§ **Exercise goal**: Please retype, word for word, the line containing "Where should I click to: Open" and every line after it through the end of the records, leaving out all pictures.

(Stored records)
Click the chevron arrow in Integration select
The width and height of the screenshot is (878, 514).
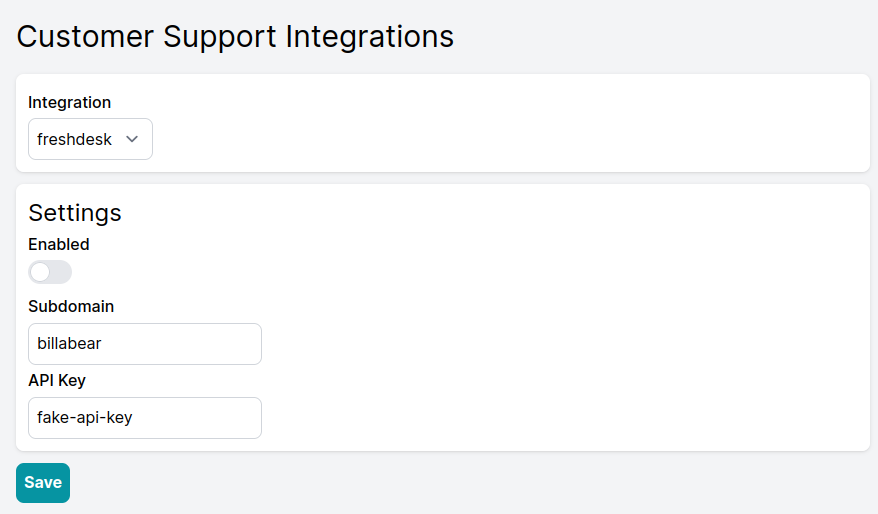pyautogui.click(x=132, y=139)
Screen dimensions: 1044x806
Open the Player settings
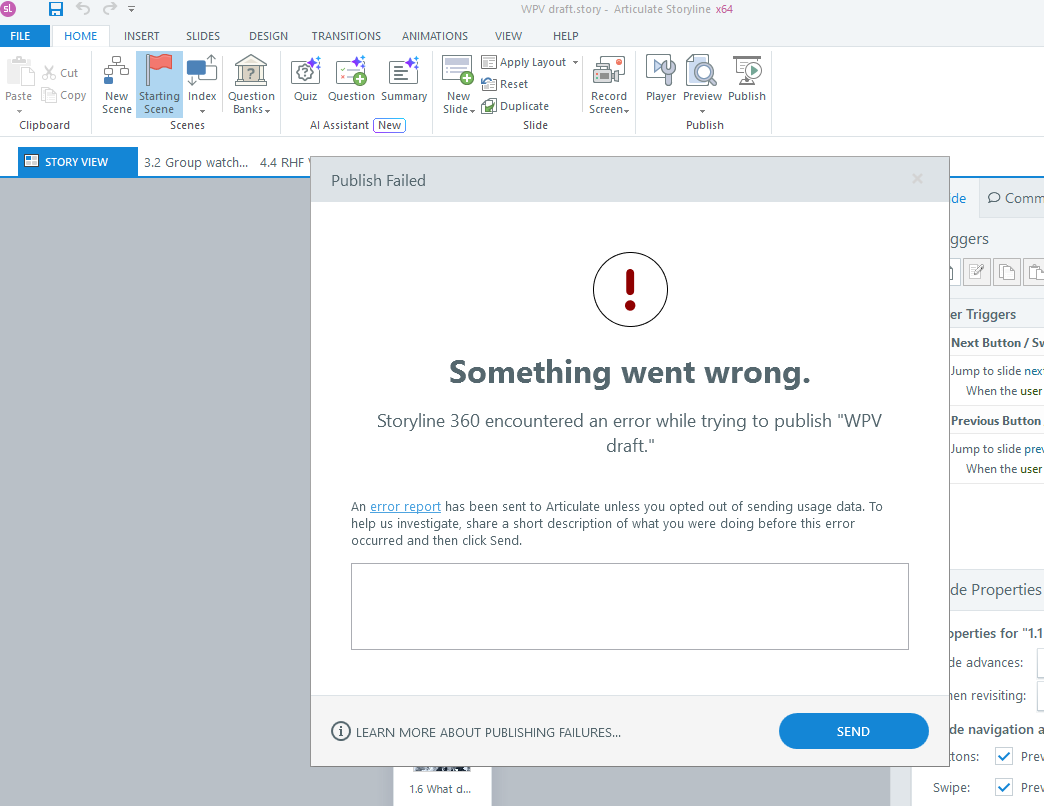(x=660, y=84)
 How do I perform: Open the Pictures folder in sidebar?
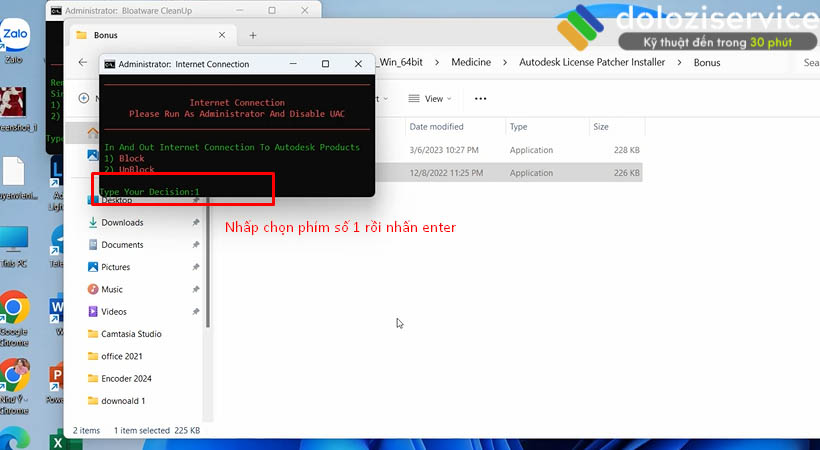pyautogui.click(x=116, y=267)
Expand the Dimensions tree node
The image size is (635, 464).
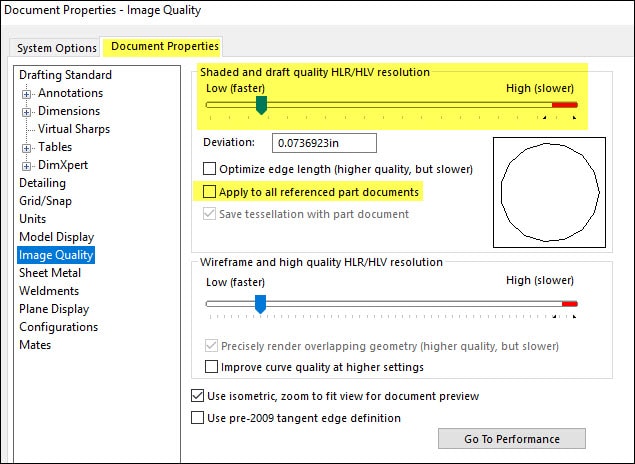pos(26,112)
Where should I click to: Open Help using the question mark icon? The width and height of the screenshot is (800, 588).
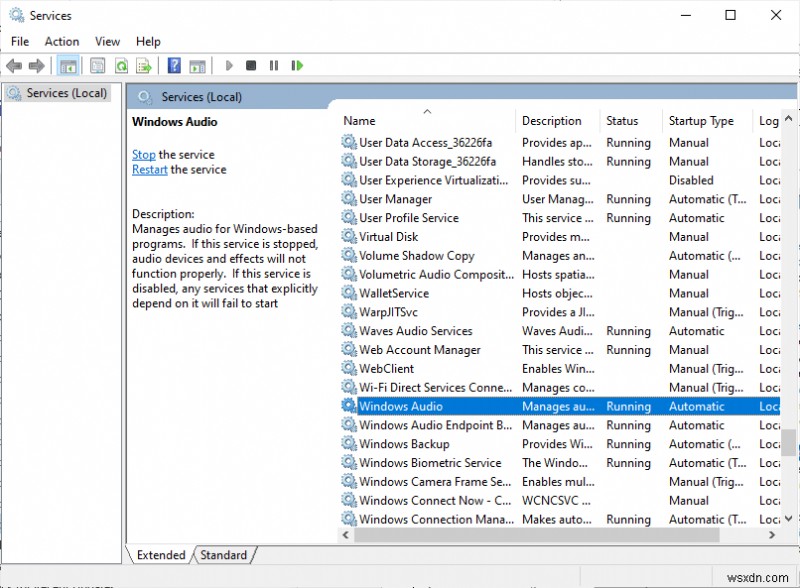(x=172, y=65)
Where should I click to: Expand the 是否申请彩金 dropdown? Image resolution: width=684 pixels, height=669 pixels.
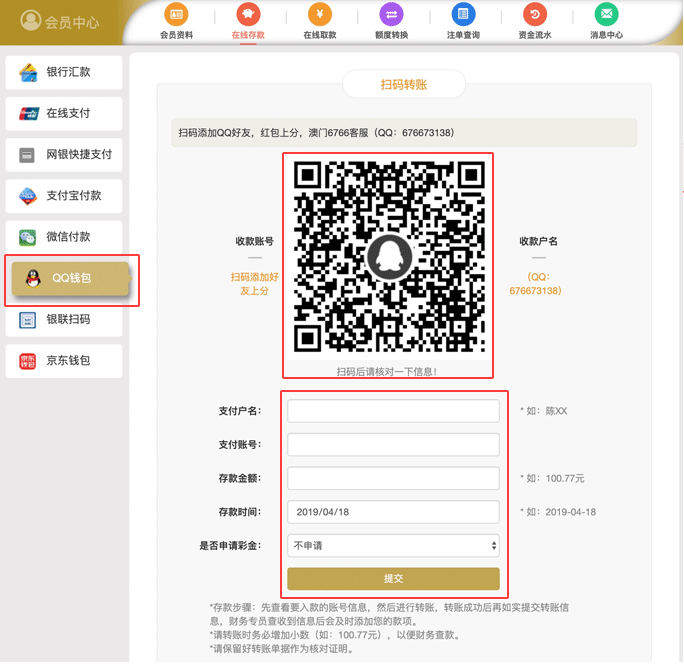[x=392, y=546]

§ **Response**:
Where should I click to: Open Help using the question mark icon? The width and height of the screenshot is (800, 588).
(x=172, y=65)
Where should I click to: Expand the 是否申请彩金 dropdown? Image resolution: width=684 pixels, height=669 pixels.
[x=392, y=546]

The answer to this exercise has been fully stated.